Em 1900 eclodiu a rebelião no Acre, que
se prolongou por três anos e, ante a ameaça de
uma intervenção direta do governo brasileiro, foi
firmado entre Bolívia e Brasil o Tratado de
Petrópolis (1903), no qual a Bolívia cederia o
território do Acre ao Brasil em troca de dois
milhões de libras esterlinas e o governo brasileiro
se comprometeria a construir a estrada de ferro
Madeira-Mamoré , para superar o t re cho
encachoeirado do rio Madeira, possibilitando o
acesso das mercadorias bolivianas aos portos
brasileiros do Atlântico (inicialmente Belém do
Pará, na foz do rio Amazonas).
Tal conflito tem sua origem ligada à
mundialização do capitalismo fundamentada na
Segunda Revolução Industrial, que passou, a
partir da segunda metade do século XIX, a utilizar
de maneira crescente a borracha, seja para a
produção de pneus seja na fabricação de correias
para máquinas e outros artefatos industriais. O
látex, matéria-prima da borracha, naquela época,
apenas era encontrado na parte sudoeste da
floresta equatorial amazônica, dividida entre a
República da Bolívia e o Império brasileiro.
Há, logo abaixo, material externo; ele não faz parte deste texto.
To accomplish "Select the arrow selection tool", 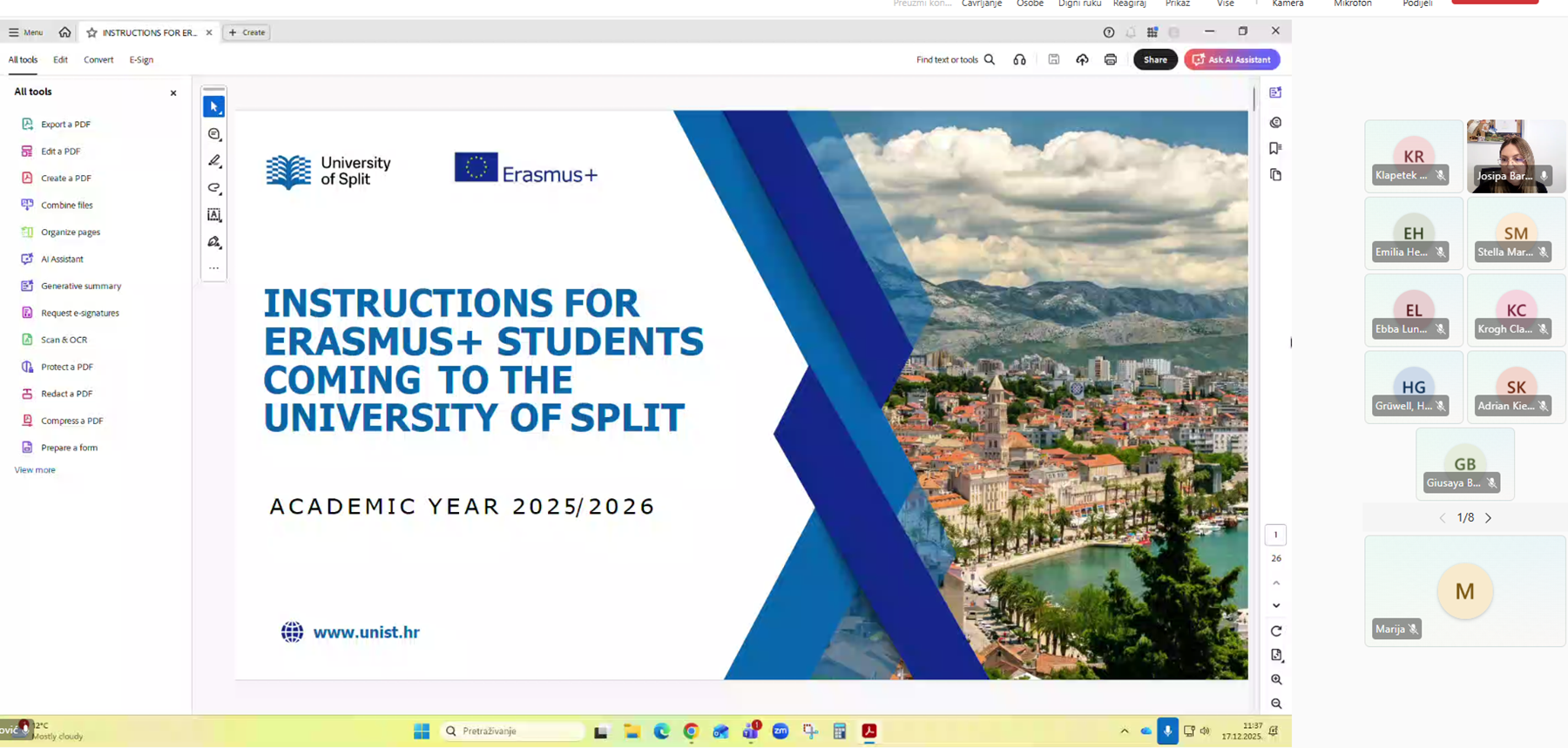I will click(213, 107).
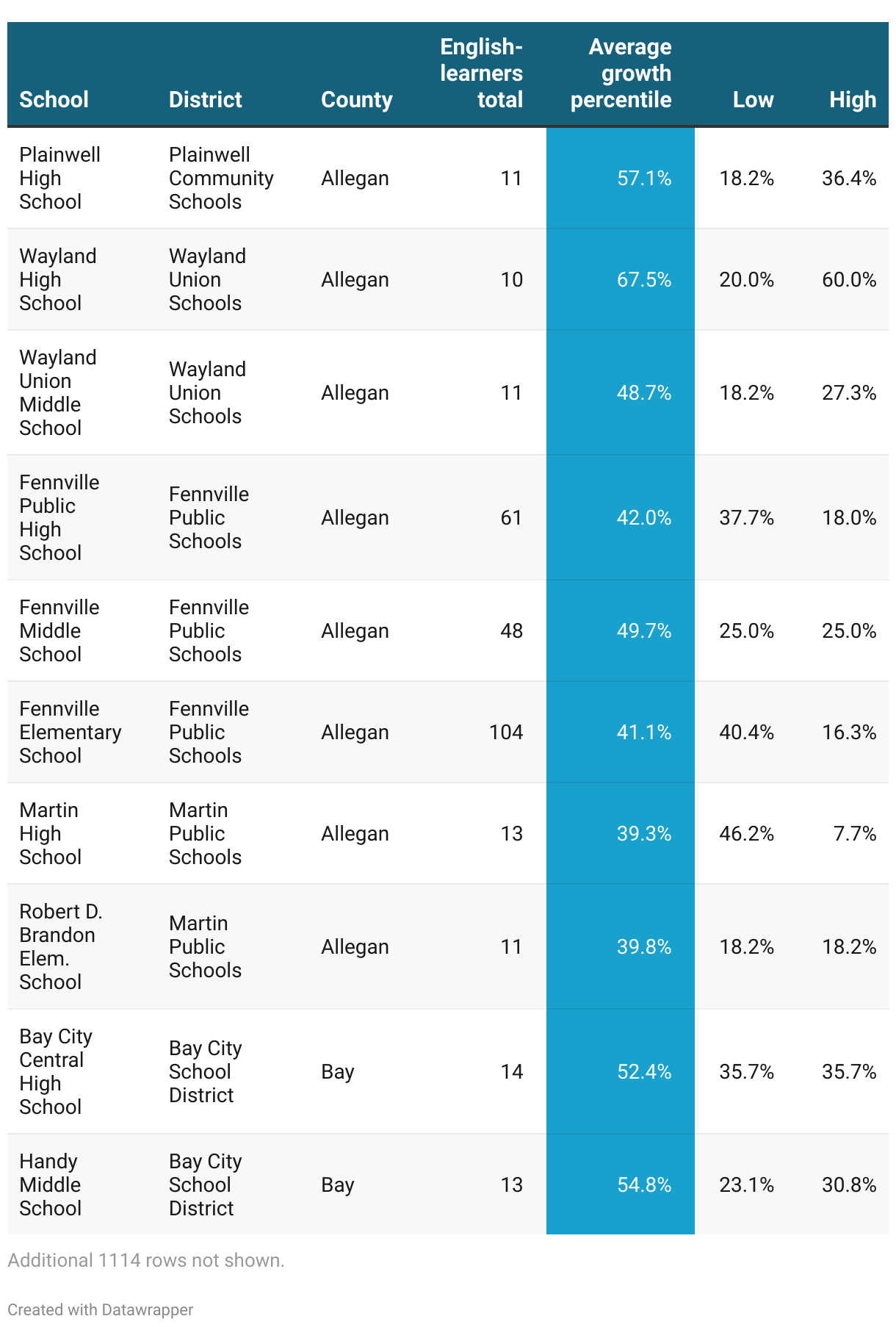Select the Fennville Middle School row
This screenshot has height=1327, width=896.
(x=448, y=630)

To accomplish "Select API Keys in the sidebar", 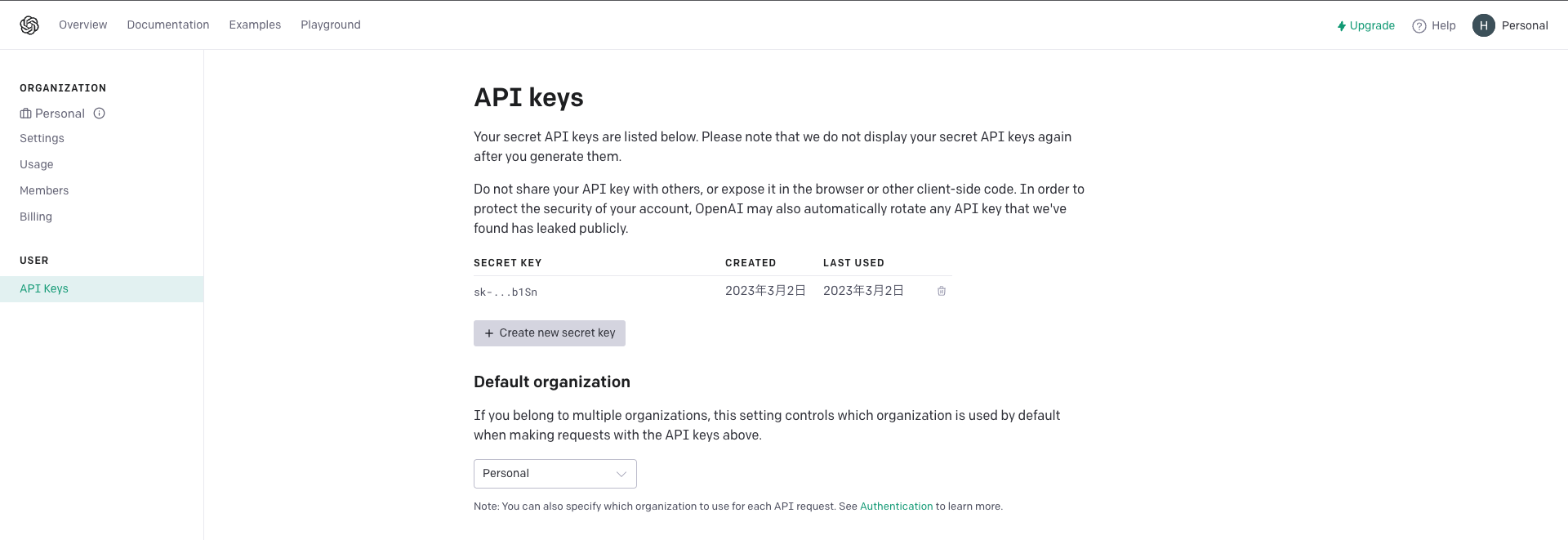I will pyautogui.click(x=44, y=289).
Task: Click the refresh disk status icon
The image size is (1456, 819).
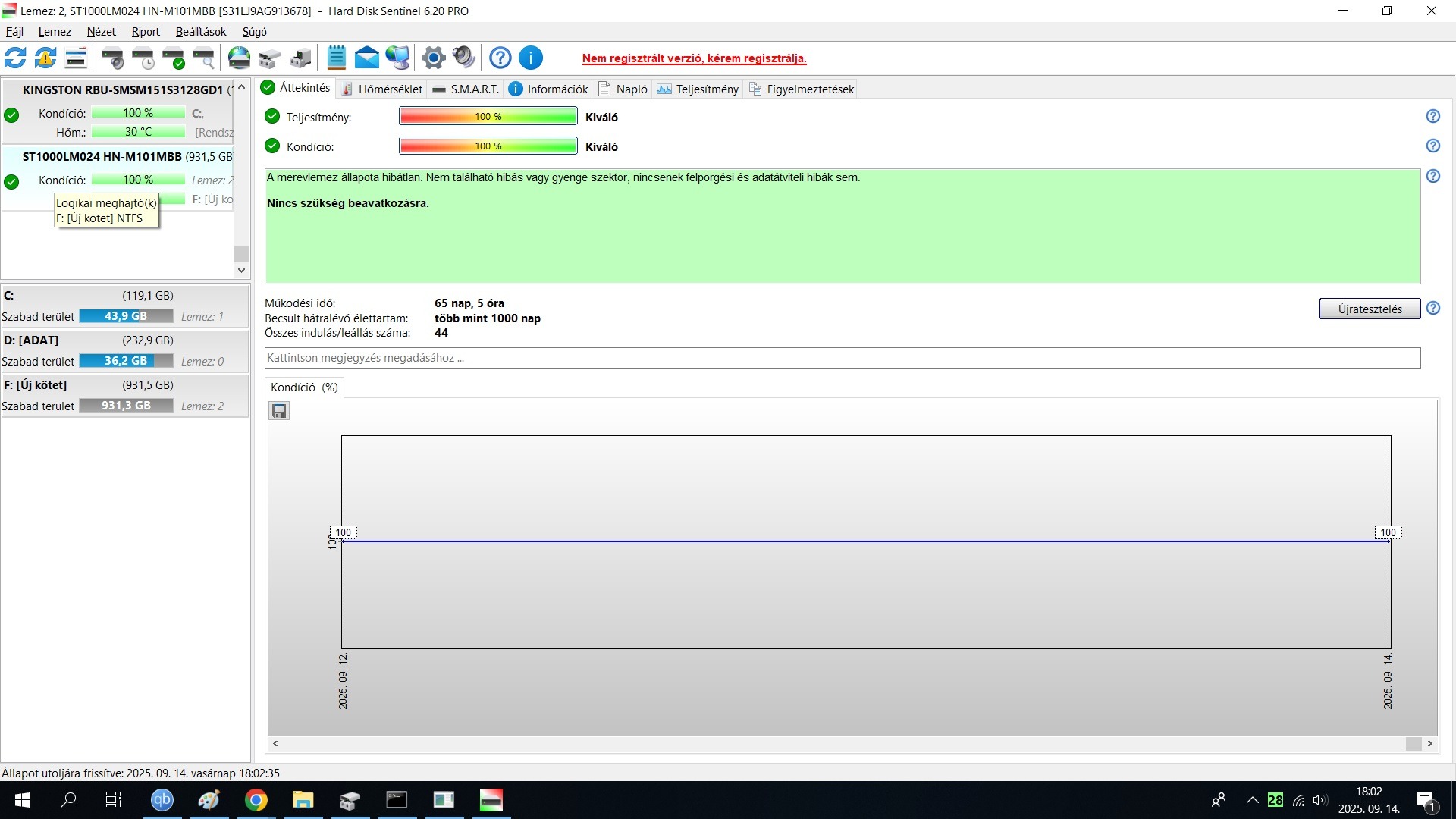Action: [x=15, y=58]
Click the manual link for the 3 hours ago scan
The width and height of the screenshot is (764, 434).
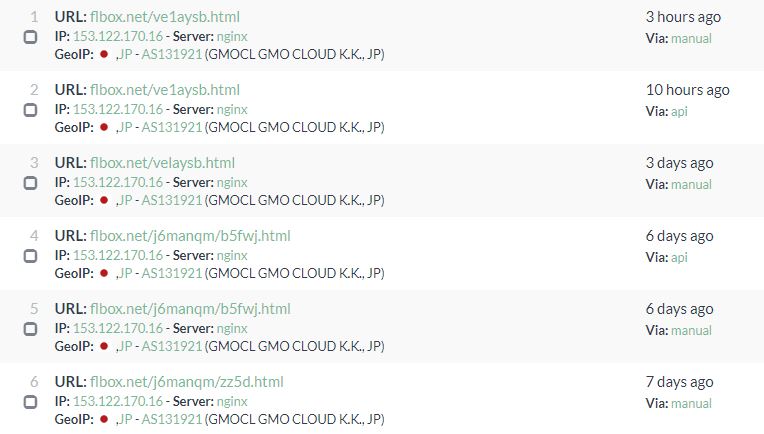[x=691, y=38]

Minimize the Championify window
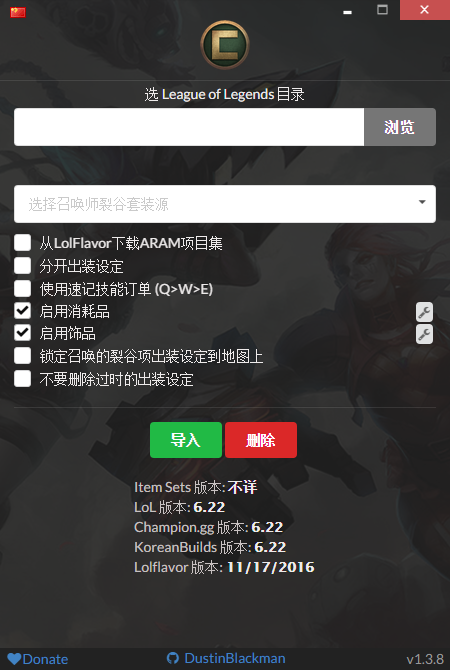[x=347, y=12]
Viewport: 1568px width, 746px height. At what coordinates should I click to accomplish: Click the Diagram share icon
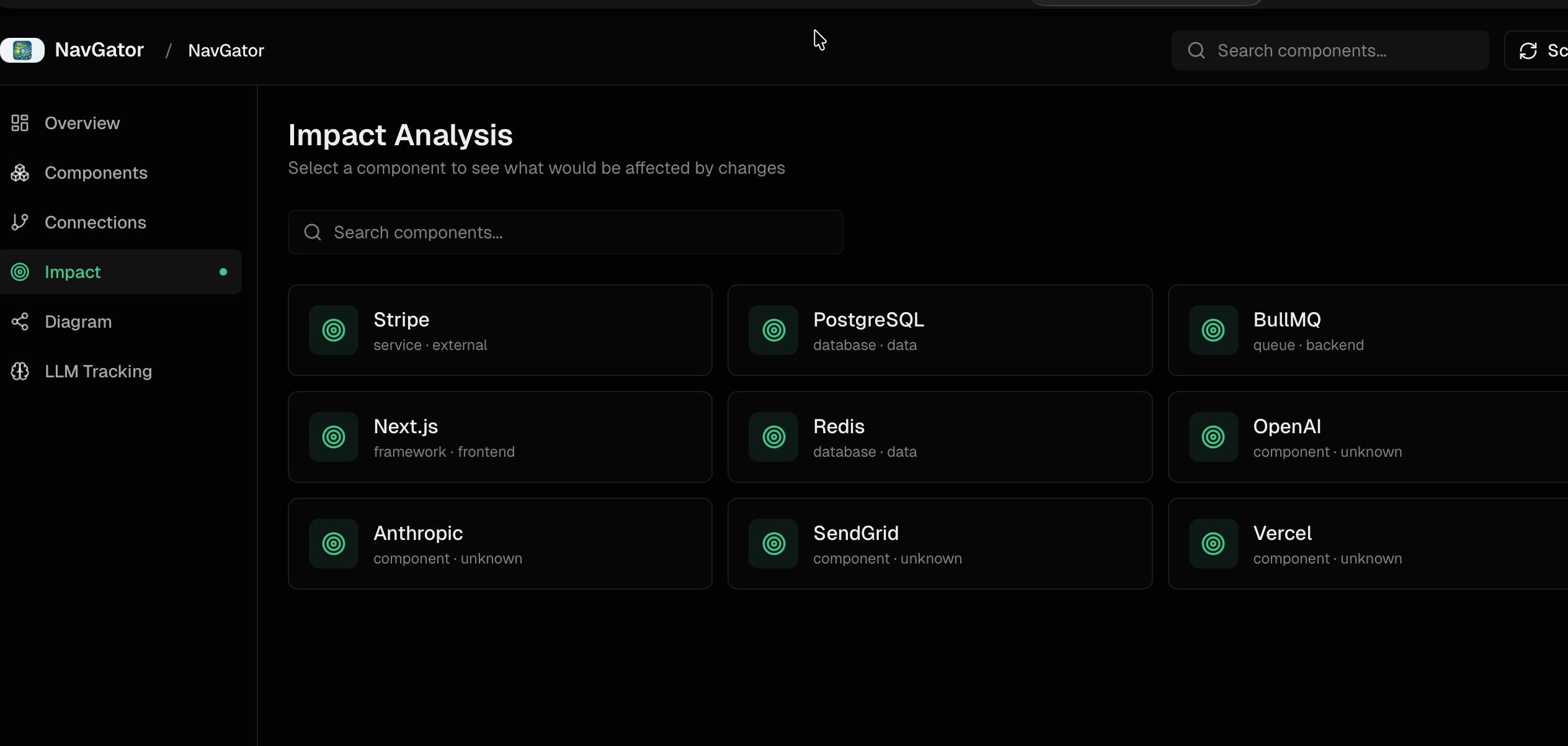coord(19,321)
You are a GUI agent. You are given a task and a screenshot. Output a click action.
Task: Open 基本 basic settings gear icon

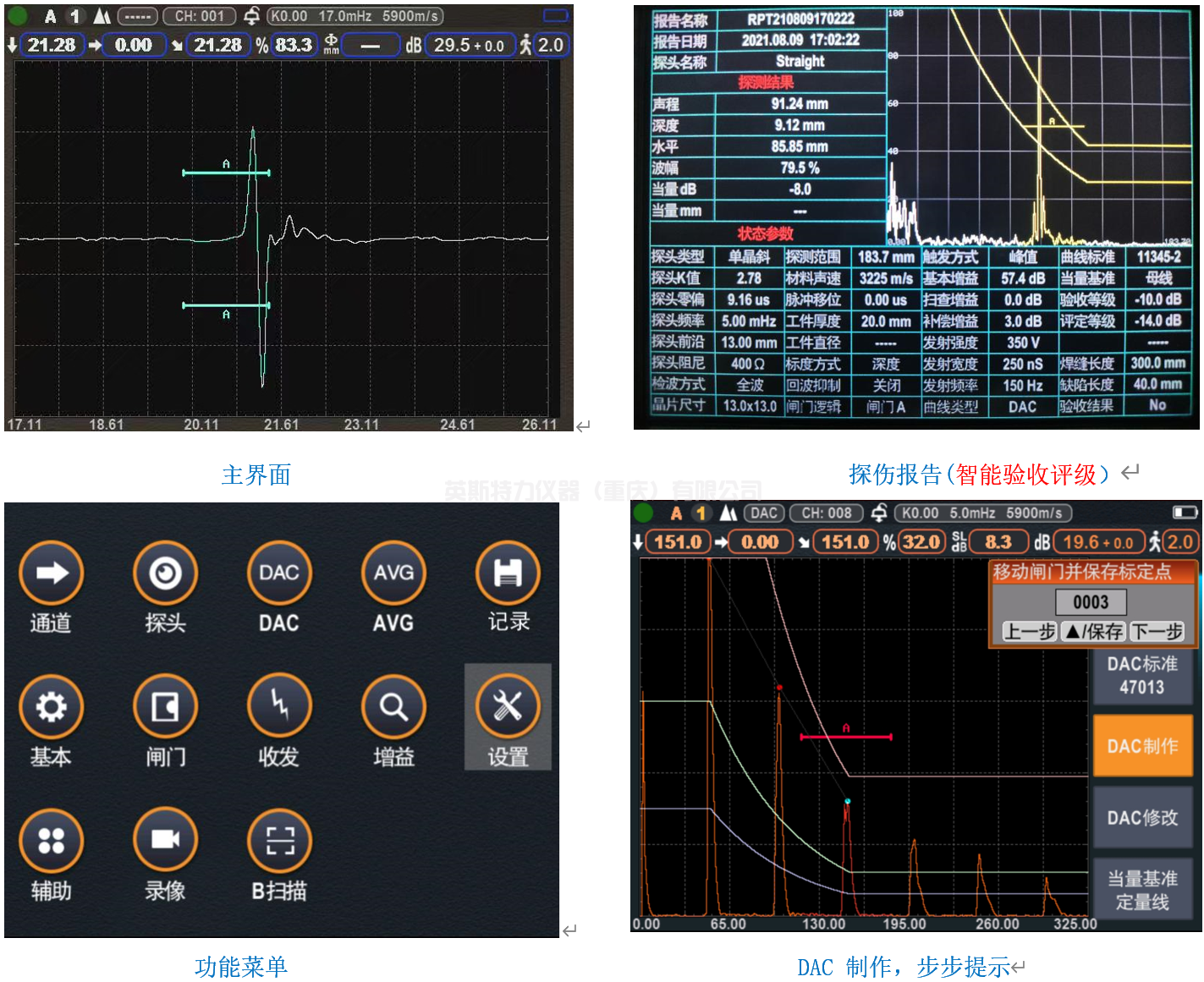click(x=51, y=707)
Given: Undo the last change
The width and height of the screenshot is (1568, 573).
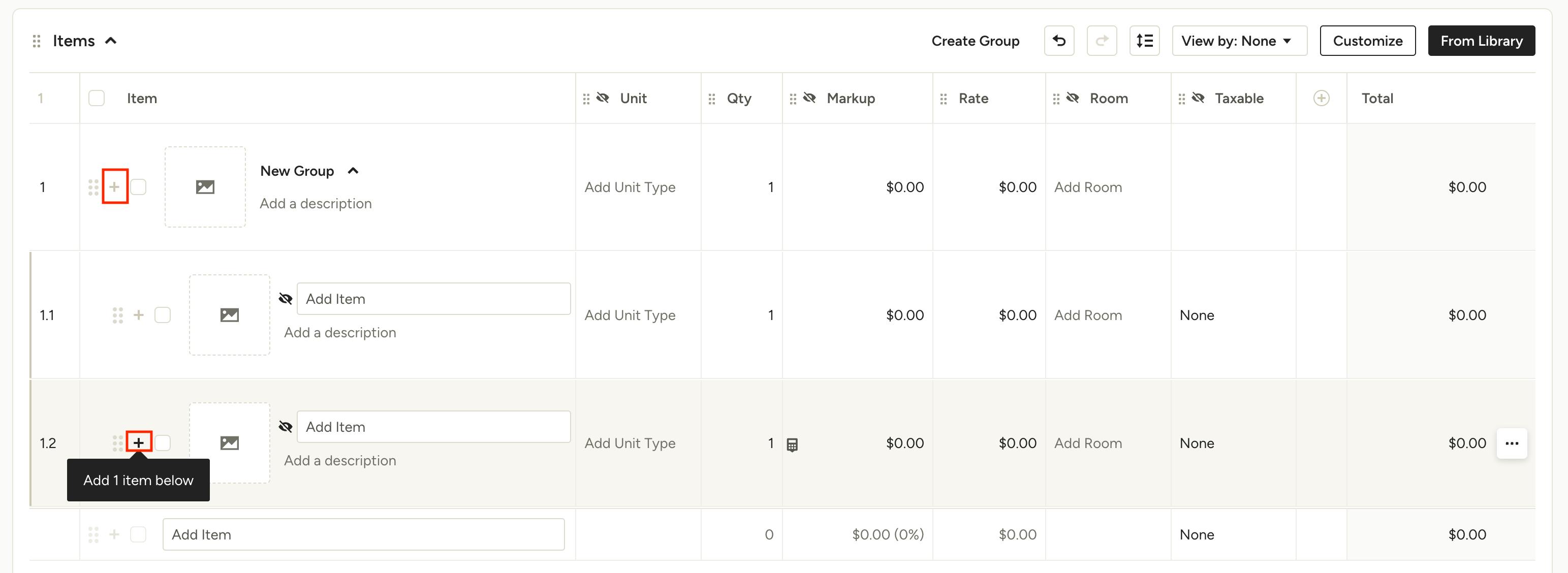Looking at the screenshot, I should coord(1059,40).
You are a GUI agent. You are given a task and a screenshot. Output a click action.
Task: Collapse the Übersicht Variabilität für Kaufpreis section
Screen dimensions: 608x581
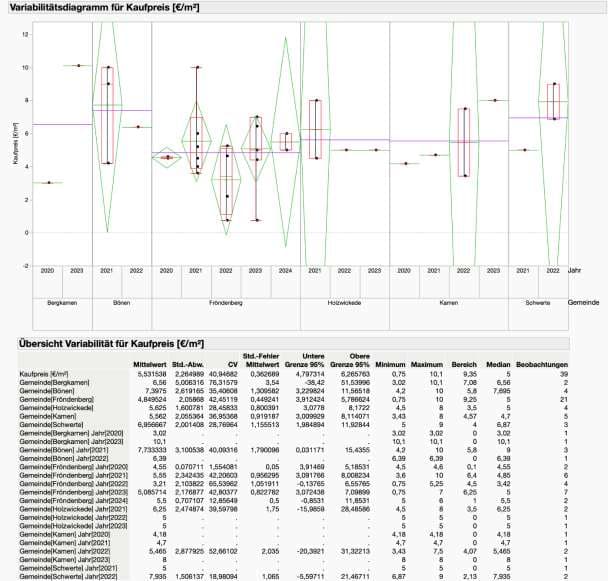pyautogui.click(x=111, y=344)
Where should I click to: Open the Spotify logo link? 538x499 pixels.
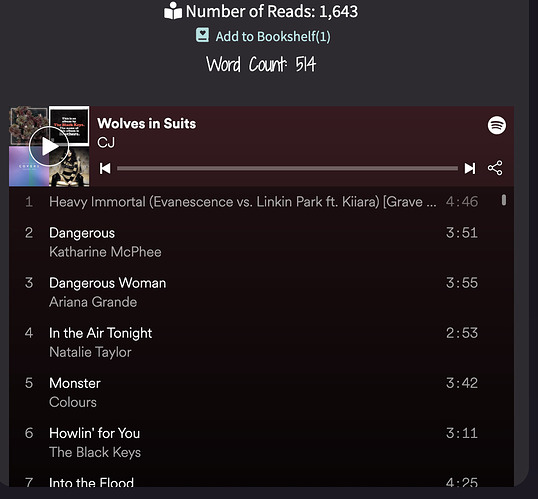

Até o final do século XIX, a fronteira entre
Brasil e Bolívia foi alvo de constantes embates
entre os dois países. Segundo SANTOS (2002, p.
103), vários insucessos marcaram a tônica das
negociações bilaterais como a missão de Duarte
da Ponte Ribeiro (1851-1852) e a tentativa de
João da Costa Rego Monteiro em 1860. Esse
problema só seria resolvido com o Tratado de
Amizade, Limites , Navegação, Comércio e
Extradição, assinado no dia 27 de março de 1867.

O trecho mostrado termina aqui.